Le terme « climatosceptiques » permet d’effacer toute différence, comme le rappelle Ingrid Riocreux dans son excellent ouvrage La langue des médias, entre les trois types de remise en question du réchauffement climatique : sa réalité, sa durée, sa cause. Quant à la distinction climatosceptiques/ climatologues, elle permet habilement de ranger tous ceux qui doutent de certaines affirmations assénées par les médias dans la catégorie des non-scientifiques. Comme les médecins dubitatifs, les climatologues climatosceptiques n’existent pas ou s’ils existent, ce sont de dangereux complotistes.
En quoi d’ailleurs serait-il totalement disqualifiant de croire qu’un complot puisse exister ? Est-ce si inepte que cela ? Quel nom donner à l’affaire des poisons, sous le règne de Louis XIV, impliquant plusieurs personnalités éminentes de l’aristocratie et notamment de la cour du roi ? Tout ceci serait révolu à notre époque ? Comment en ce cas qualifier, plus récemment, la thèse selon laquelle l’Irak possédait des armes de destruction massive, thèse utilisée par les Etats-Unis pour l’envahir ?

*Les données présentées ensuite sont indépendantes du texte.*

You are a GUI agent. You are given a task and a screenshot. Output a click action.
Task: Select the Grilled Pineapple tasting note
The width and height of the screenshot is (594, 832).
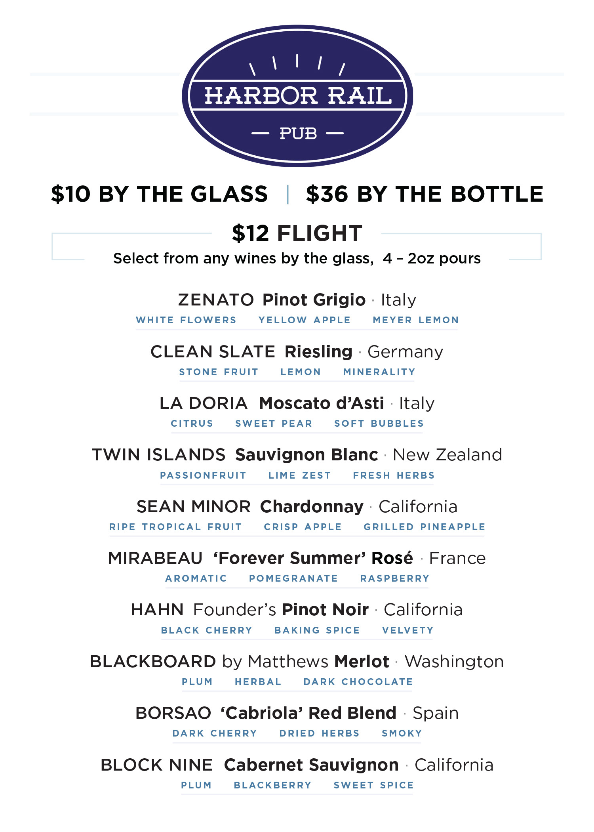tap(425, 527)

Les Français se méfient des journalistes
L’étude offrait pourtant aux médias une formidable opportunité d’autocritique. En effet, 36% des Français estiment qu’ils sont « largement soumis aux pressions du pouvoir politique et de l’argent, que leur marge de manœuvre est limitée et qu’ils ne peuvent pas traiter comme ils le voudraient certains sujets ». Ils sont également 30% à juger que les médias travaillent dans l’urgence et qu’ils restituent l’information de manière déformée et parfois fausse. Pire, ils sont 9% à croire que le rôle des médias est essentiellement de relayer une propagande mensongère nécessaire à la perpétuation du « système ».
N’est-ce pas plutôt rassurant de constater que nos concitoyens ne prennent pas pour parole d’évangile tout ce qui sort de la bouche des prédicateurs de l’info ? Tout cela ne devrait-il pas au contraire réjouir tous les adeptes du fact-check et du décryptage, à commencer par nos amis du Decodex ?

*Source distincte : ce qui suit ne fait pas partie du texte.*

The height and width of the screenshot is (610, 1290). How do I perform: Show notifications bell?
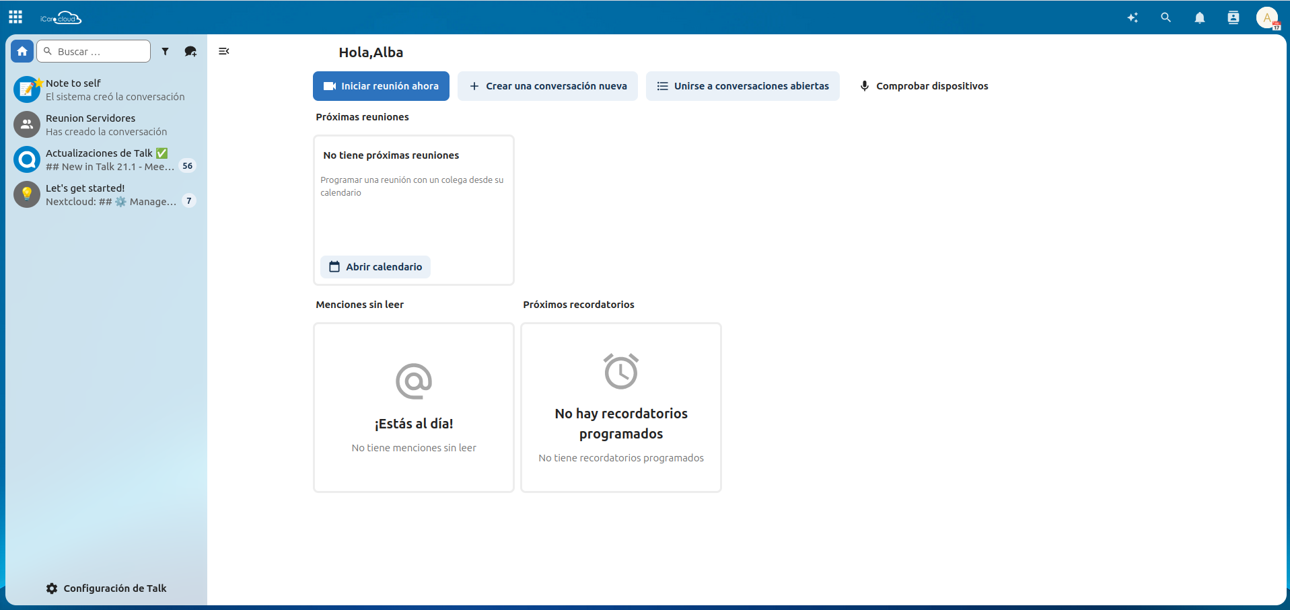pyautogui.click(x=1200, y=17)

Peut-être également que le lien entre méfiance vis à vis des journalistes et « théories du complot » aurait mérité d’être davantage souligné. On pourrait même se demander si l’emploi d’un vocabulaire approximatif et le simulacre d’investigation de certains médias ne contribuent pas à créer l’idée de complot. En employant de plus en plus régulièrement et sans les interroger, des termes comme « la fachosphère », « la réacosphère », ou « la réinfosphère », les médias infusent l’idée d’une organisation de ces individus qui parleraient d’une même voix, le terme « sphère » désignant selon Le Robert « un domaine circonscrit à l’intérieur duquel s’exerce une activité, une science, un art ».

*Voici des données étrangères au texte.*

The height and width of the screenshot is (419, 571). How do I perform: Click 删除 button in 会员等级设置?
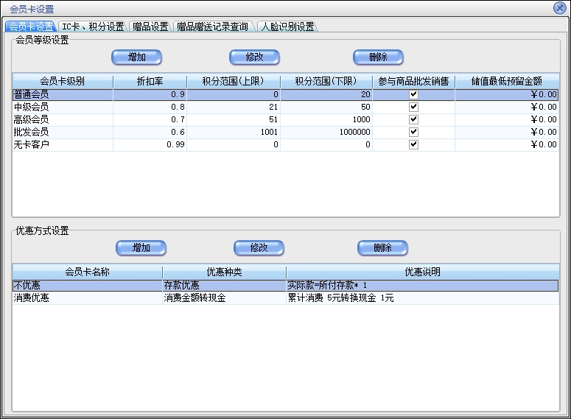(x=378, y=57)
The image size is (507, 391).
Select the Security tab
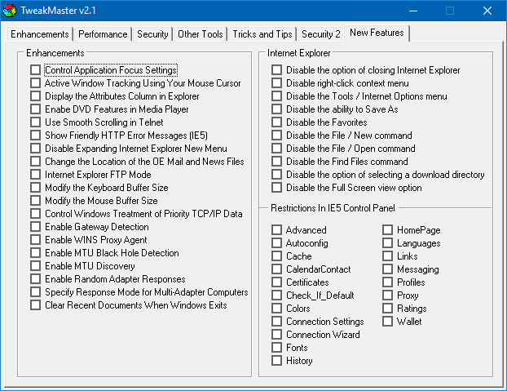152,34

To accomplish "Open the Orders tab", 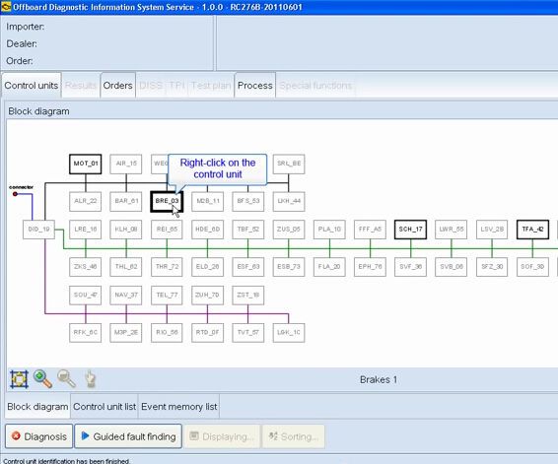I will [x=117, y=86].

Paresse intellectuelle et étiquettes
Dans un article récent, Ingrid Riocreux, encore elle, dénonce les pratiques des journalistes d’Arte auteurs d’un documentaire sur l’IVG. Au cours de celui-ci, ils n’hésitent pas à présenter comme « confidentiel » un document que l’on peut retrouver en tapant simplement l’une des phrases dans la barre de Google. « Est-ce du bon journalisme que de donner dans le complotisme le plus ridicule en faisant passer pour ultra-secrets des documents accessibles à tout le monde en un seul clic ? » s’interroge-t-elle.
La paresse intellectuelle de certains journalistes a gangrené une bonne partie de la population qui interdit, ou pire, s’interdit de penser. Inutile de débattre, il vous suffit désormais, pour avoir raison, de choisir l’insulte par laquelle vous dénigrerez votre adversaire : raciste, homophobe, islamo-gauchiste, europhobe, climato-sceptique, bobo-gaucho, complotiste, réactionnaire. Le choix étant chaque jour plus large, l’horizon de pensée, peu à peu, se rétrécit.
« Il y a quelque chose de pire que d’avoir une mauvaise pensée. C’est d’avoir une pensée toute faite » disait Charles Péguy. Encore faut-il s’autoriser à la combattre.